--- Problem ---
Transcribe the records below in their entirety, and leave out each image.

——

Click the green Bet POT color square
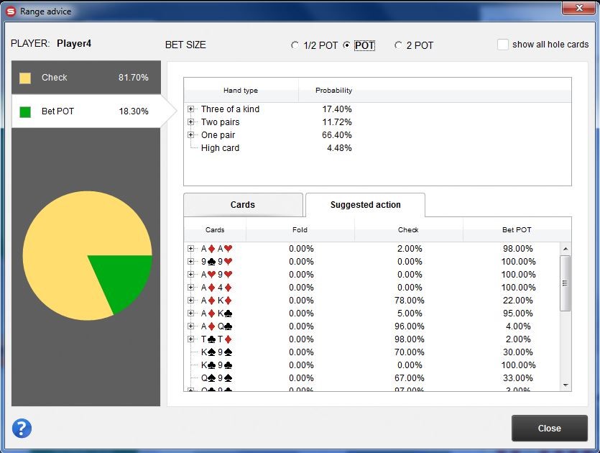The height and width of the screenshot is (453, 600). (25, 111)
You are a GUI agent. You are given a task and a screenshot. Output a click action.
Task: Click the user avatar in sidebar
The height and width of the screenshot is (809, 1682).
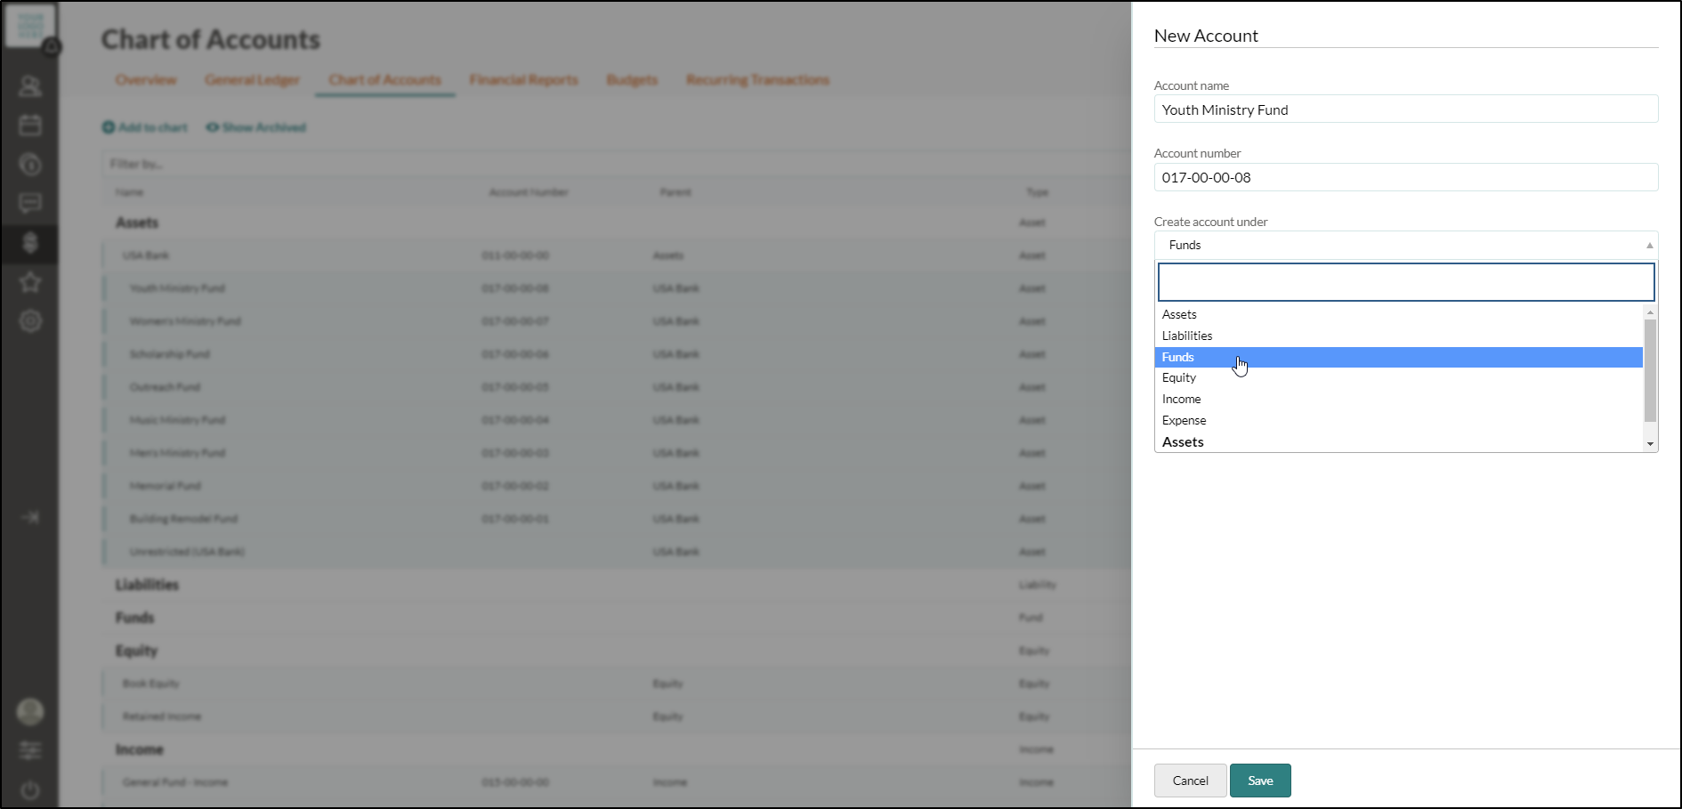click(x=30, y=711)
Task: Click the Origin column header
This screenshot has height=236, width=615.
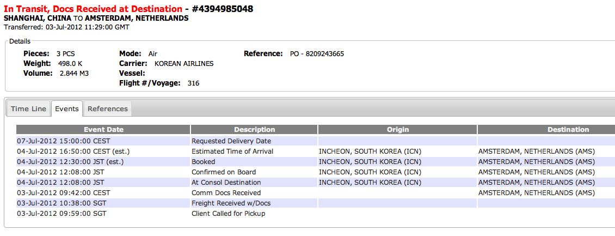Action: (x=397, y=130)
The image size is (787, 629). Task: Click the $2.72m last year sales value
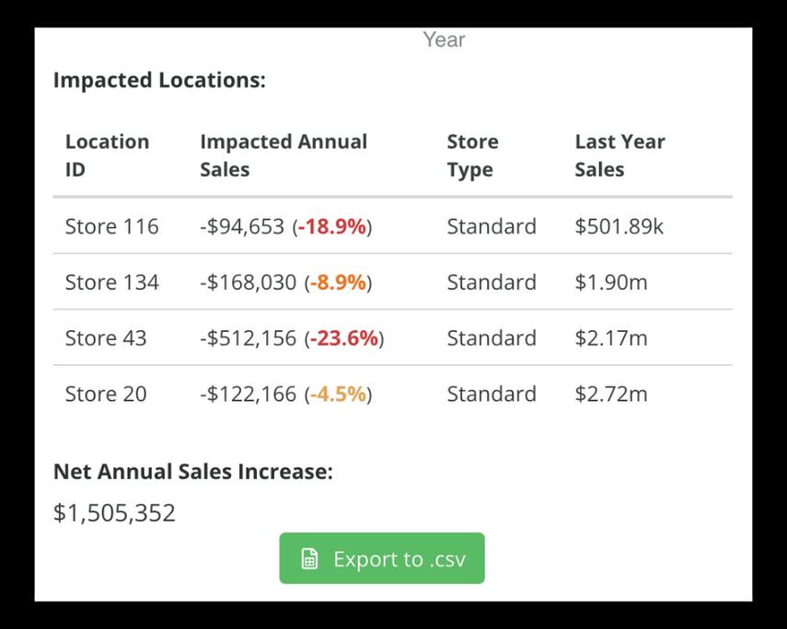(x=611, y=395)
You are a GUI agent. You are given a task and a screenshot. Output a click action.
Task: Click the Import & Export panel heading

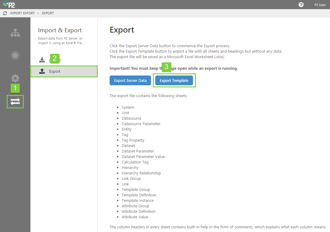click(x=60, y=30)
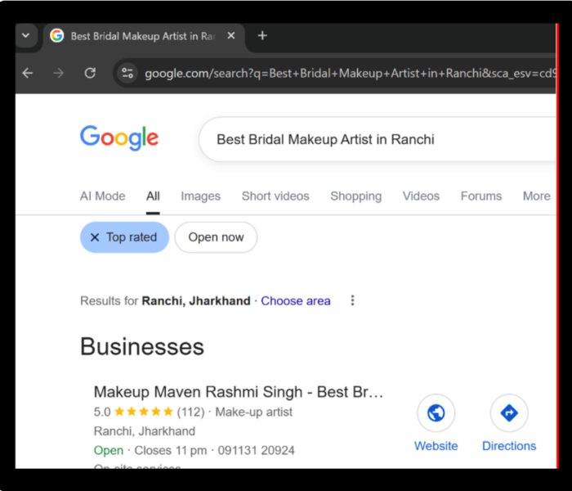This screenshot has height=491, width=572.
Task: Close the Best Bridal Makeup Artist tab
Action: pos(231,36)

——

--- Exercise result ---
Click the green Bet POT color square
The height and width of the screenshot is (453, 600). (25, 111)
You are a GUI agent. You are given a task and a screenshot. Output a click action.
Task: Click the user avatar in sidebar
The height and width of the screenshot is (809, 1682).
click(x=30, y=711)
Task: Click the Origin column header
This screenshot has height=236, width=615.
Action: (x=397, y=130)
The image size is (787, 629). Task: Click the $2.72m last year sales value
(x=611, y=395)
You are a GUI agent. You are given a task and a screenshot. Output a click action.
Task: Click the Import & Export panel heading

click(x=60, y=30)
This screenshot has height=491, width=572.
Task: Close the Best Bridal Makeup Artist tab
Action: pos(231,36)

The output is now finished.